The NHS needs to embark on a new 10-year strategy in order to remain sustainable in the long-term, the NHS Confederation has been told by its chief executive Mike Farrar.

The NHS Confederation chief executive said the sustained issues with A&E must be “the wake-up call of all wake-up calls” after “successive governments” ignored pleas from NHS chiefs for substantial changes in the way services are delivered.

Mr Farrar said: “This is really the wake-up call of all wake-up calls in terms of action.

“My view is that we were not listened to [by successive governments]. My view now is that we simply can’t be ignored.”   

He set out a four-point strategy which he said should underpin a 10-year strategy for the NHS.

He said changes to overall strategy, financial incentives, culture and leadership would all be required to support the action required to deliver a “bright, sustainable NHS”.

While policy makers have talked about putting more money into primary, community and social care services for a number of years, he said the rhetoric had not been matched by action.

He also suggested changes to staff management to make sure that troubled trusts were given access to the brightest managers.

“We have a very laissez-faire approach to the way in which our workforce is distributed so people go to where they want to work.
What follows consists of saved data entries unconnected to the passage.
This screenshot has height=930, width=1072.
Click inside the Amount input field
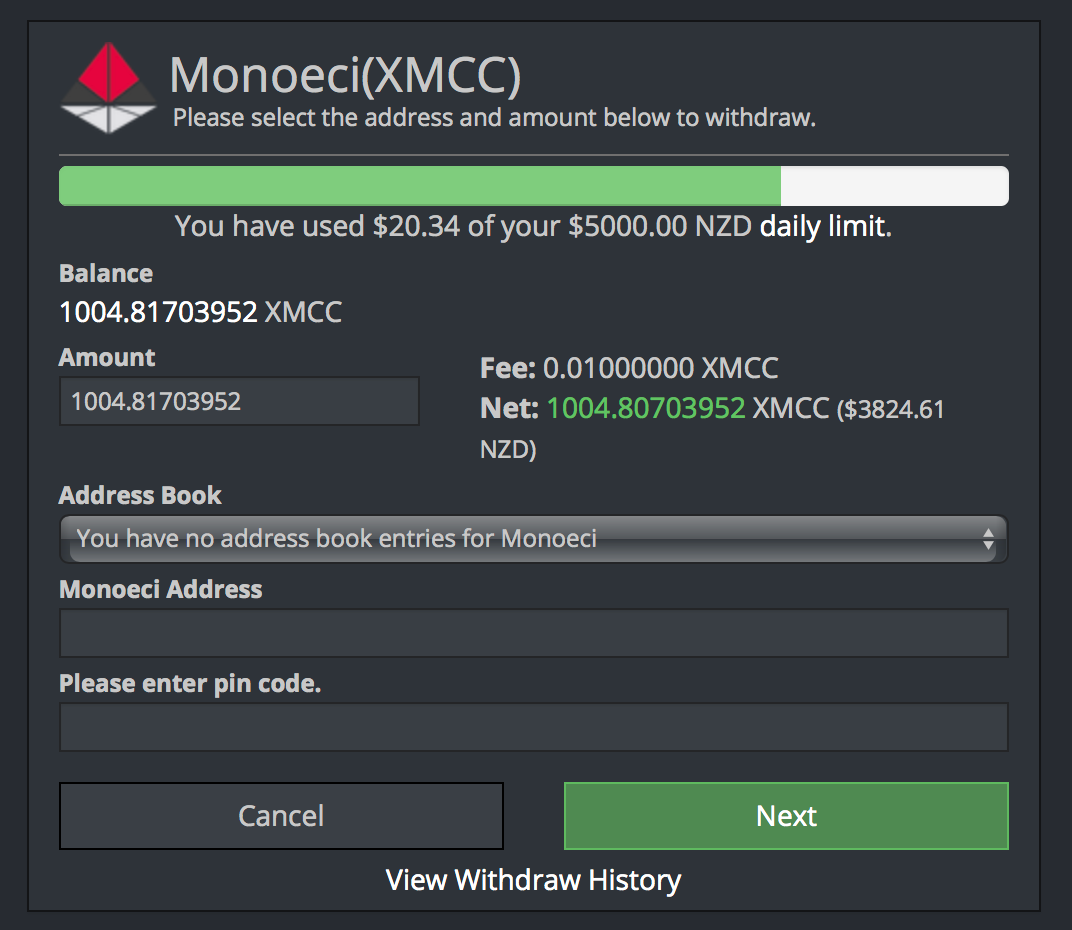pos(239,401)
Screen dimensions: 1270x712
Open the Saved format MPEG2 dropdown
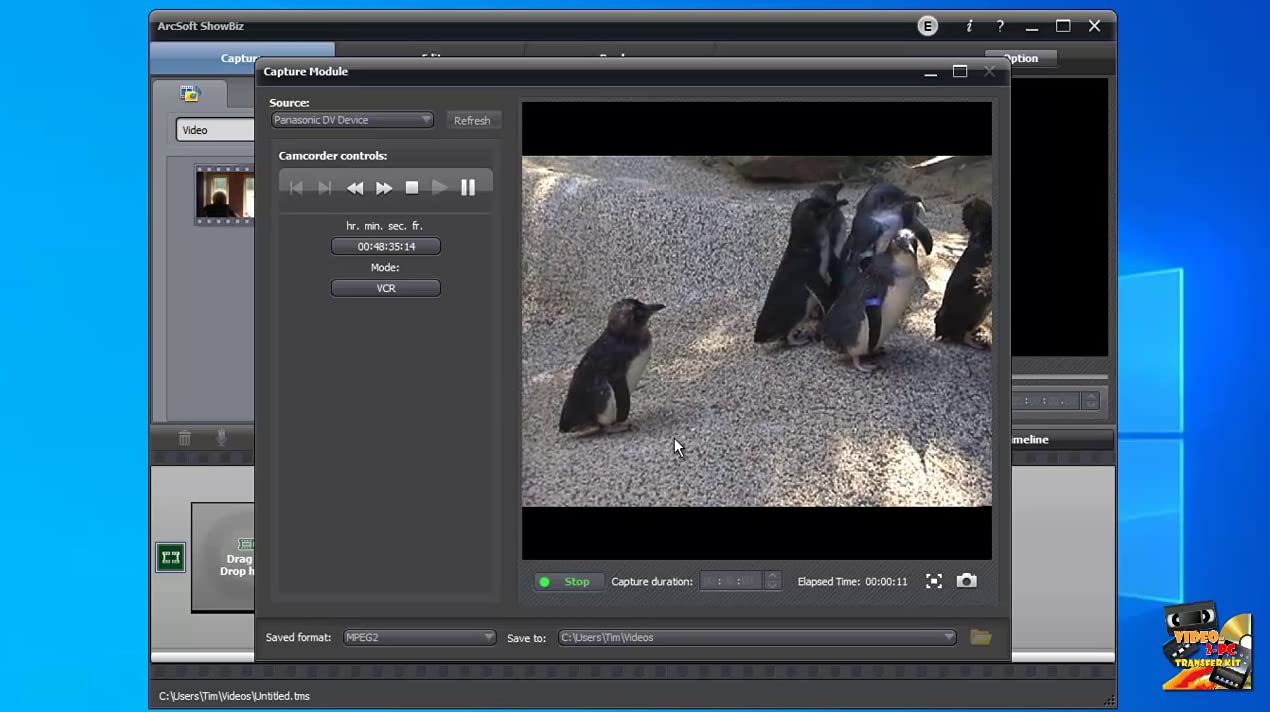point(488,637)
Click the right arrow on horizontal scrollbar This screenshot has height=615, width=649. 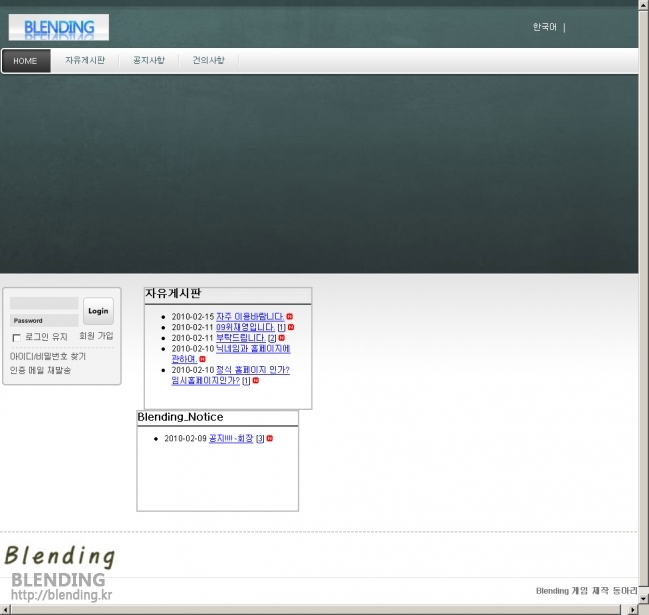[632, 610]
In the main, people don’t want to go and work at [failing organisations],” he said.

He cited a system used in American football whereby the teams that finish bottoms of the leagues get “the first choice of the new talent”.
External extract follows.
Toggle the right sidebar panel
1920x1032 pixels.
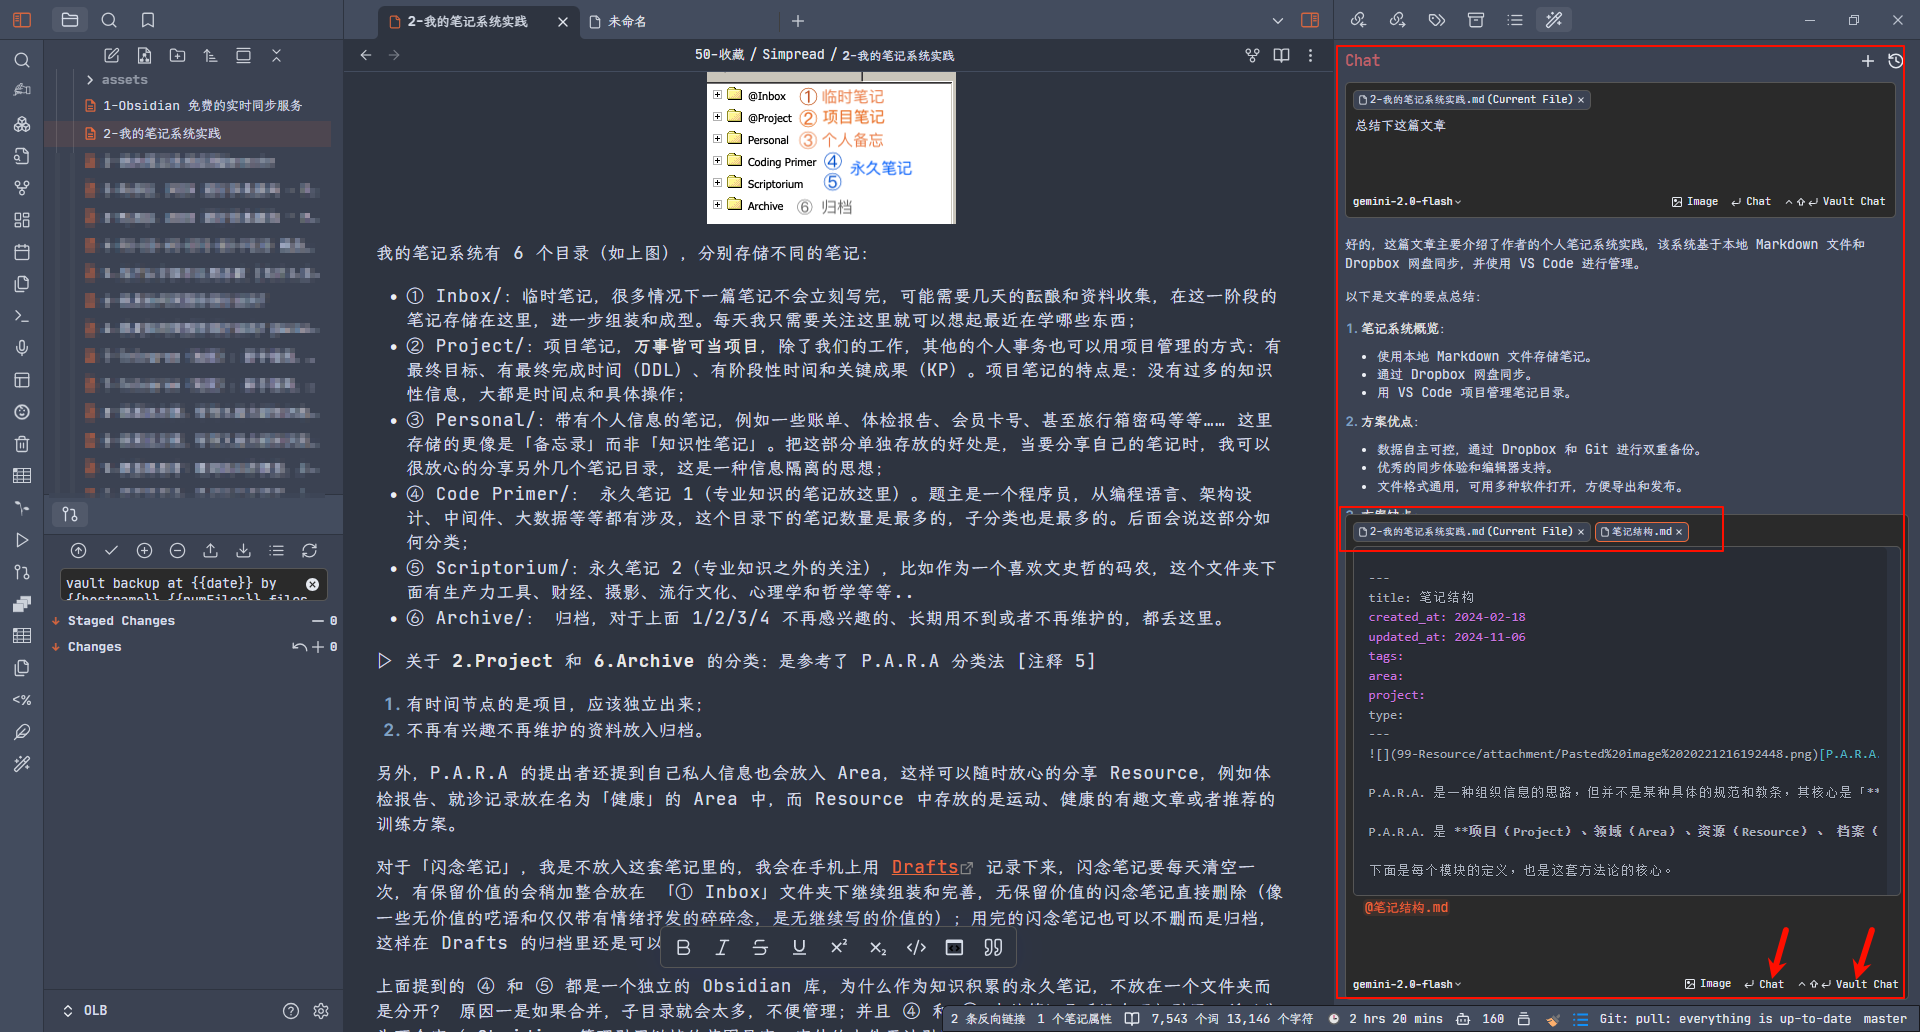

“That is something to think about. If we are serious about sorting out some of our problems where we have failing systems, what are we actually doing to deploy our resource to try and tackle that. Shouldn’t that be part of the design of the way our processes work,” he added. 

Mr Farrar, a potential contender for the vacant NHS England chief executive’s role, said the “greatest” recommendation in Robert Francis QC’s report on Mid Staffordshire was the call for greater openness and transparency.
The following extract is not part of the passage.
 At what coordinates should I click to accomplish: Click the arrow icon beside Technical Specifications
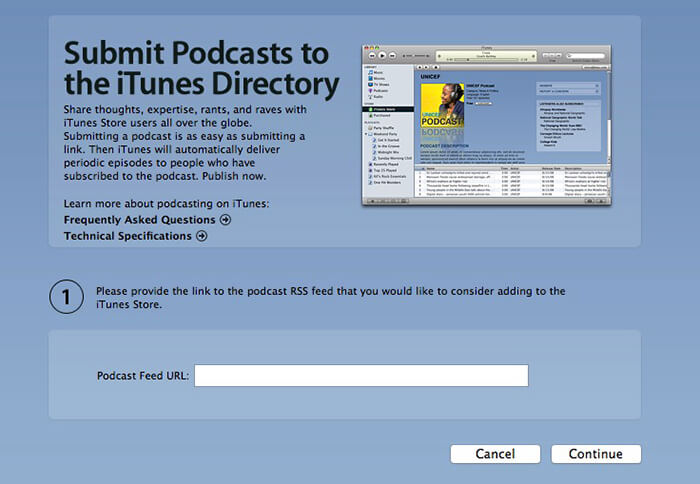(202, 236)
He said: “Transparency is a great friend to the service but…it will expose variation. We have not told people about that. We know variation because we see variation. There is a risk that [people will say the variation] is about bad management.”

However, he added that the variations exposed by greater transparency would do to make the case for “reconfiguration and improvements of care than years and years of consultation”.

Mr Farrar called for a “brave” style of leadership built within the NHS but he did not directly address the issue of Mr Francis’ desire to introduce criminal sanctions in cases of serious patient neglect.